§ **PASSAGE PROVIDED**:
* * * * *

ON THE STATISTICAL PROPERTIES OF THE ELECTRONIC LEVELS OF SMALL METALLIC PARTICLES

Issue		J. Phys. Colloques Volume 38, Number C2, Juillet 1977 Conférence Internationale sur les Petites Particules et Amas Inorganiques / International Meeting on the Small Particles and Inorganic Clusters


Page(s)		C2-129 - C2-132
DOI		10.1051/jphyscol:1977226

Conférence Internationale sur les Petites Particules et Amas Inorganiques / International Meeting on the Small Particles and Inorganic Clusters

J. Phys. Colloques 38 (1977) C2-129-C2-132
DOI: 10.1051/jphyscol:1977226

ON THE STATISTICAL PROPERTIES OF THE ELECTRONIC LEVELS OF SMALL METALLIC PARTICLES

J. BAROJAS¹, E. COTA¹, E. BLAISTEN-BAROJAS², J. FLORES² and P. A. MELLO²

¹ Departamento de Física, Universidad Autónoma Metropolitana, Iztapalapa Apartado Postal 55-534, México 13, D.F.
² Instituto de Física, Universidad Nacional Autónoma de México Apartado Postal 20-364, México 20, D.F.

Résumé
On examine dans ce travail les arguments de Kubo et Gor'kov-Eliashberg concernant les fluctuations des niveaux d'énergie des particules métalliques. Nous confirmons que la Théorie des Matrices Aléatoires n'est pas adéquate pour décrire le comportement de ces particules quand on leur associe le modèle des électrons libres avec conditions aux limites de Dirichlet. Dans le cadre d'un modèle à deux dimensions exactement soluble on détermine la répartition des écarts entre niveaux d'énergie et on ne constate pas de répulsion entre ces niveaux. Finalement on calcule numériquement la variation de la chaleur spécifique C_v en fonction de la température pour une collection de spectres dont la loi de répartition des écarts d'énergies est aléatoire.

* * * * *

§ **EXTRACTED MATERIAL**:
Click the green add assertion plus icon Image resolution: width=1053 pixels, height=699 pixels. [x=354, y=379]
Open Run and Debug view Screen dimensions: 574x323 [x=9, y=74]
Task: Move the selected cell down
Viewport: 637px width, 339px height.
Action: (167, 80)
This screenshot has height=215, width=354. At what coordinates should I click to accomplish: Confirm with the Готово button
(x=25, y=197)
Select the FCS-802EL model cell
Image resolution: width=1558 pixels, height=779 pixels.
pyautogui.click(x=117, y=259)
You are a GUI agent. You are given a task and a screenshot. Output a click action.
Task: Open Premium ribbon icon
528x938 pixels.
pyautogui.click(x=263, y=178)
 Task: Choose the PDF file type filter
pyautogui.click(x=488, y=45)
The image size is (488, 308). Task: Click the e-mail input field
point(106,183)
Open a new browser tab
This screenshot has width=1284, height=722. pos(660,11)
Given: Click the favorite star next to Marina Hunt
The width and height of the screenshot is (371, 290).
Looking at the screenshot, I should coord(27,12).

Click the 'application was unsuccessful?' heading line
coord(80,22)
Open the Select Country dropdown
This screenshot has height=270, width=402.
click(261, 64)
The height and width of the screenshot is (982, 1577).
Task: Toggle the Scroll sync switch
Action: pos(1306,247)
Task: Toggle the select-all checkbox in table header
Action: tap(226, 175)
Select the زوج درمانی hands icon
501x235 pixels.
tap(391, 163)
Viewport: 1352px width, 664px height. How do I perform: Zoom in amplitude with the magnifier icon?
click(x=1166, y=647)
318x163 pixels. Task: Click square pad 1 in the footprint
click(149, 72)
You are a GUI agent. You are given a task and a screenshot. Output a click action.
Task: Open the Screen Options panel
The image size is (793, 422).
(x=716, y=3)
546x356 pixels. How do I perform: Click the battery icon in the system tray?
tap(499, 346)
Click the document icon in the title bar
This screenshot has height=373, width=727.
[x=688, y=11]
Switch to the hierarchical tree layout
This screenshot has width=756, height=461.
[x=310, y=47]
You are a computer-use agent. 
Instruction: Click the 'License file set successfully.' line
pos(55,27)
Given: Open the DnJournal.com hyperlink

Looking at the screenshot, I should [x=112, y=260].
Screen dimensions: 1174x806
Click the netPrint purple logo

* * * * *

§ **REQUIRED TASKS**:
(a) Reproduce the part of the page on electronic levels of small metallic particles that runs from "J. Phys. Colloques 38" to "México 13, D.F.".
(b) Carry on the page about the electronic levels of small metallic particles, starting after its last sentence.

§ **TASK-BY-TASK OUTPUTS**:
(a)
J. Phys. Colloques 38 (1977) C2-129-C2-132
DOI: 10.1051/jphyscol:1977226

ON THE STATISTICAL PROPERTIES OF THE ELECTRONIC LEVELS OF SMALL METALLIC PARTICLES

J. BAROJAS¹, E. COTA¹, E. BLAISTEN-BAROJAS², J. FLORES² and P. A. MELLO²

¹ Departamento de Física, Universidad Autónoma Metropolitana, Iztapalapa Apartado Postal 55-534, México 13, D.F.

(b)
Abstract
The arguments of Kubo and Gor'kov-Eliashberg concerning the level fluctuations of small metallic particles (s.m.p.) are reviewed. We make plausible that Random Matrix Theory is not applicable to be s.m.p. problem within the free electron picture and when Dirichlet boundary conditions are used. Next, in the frame of an exactly soluble two-dimensional model, we determine the level-spacing-distribution which shows no level repulsion. Finally we calculate numerically the specific heat C_v at finite temperature for an assembly of spectra following the random distribution law.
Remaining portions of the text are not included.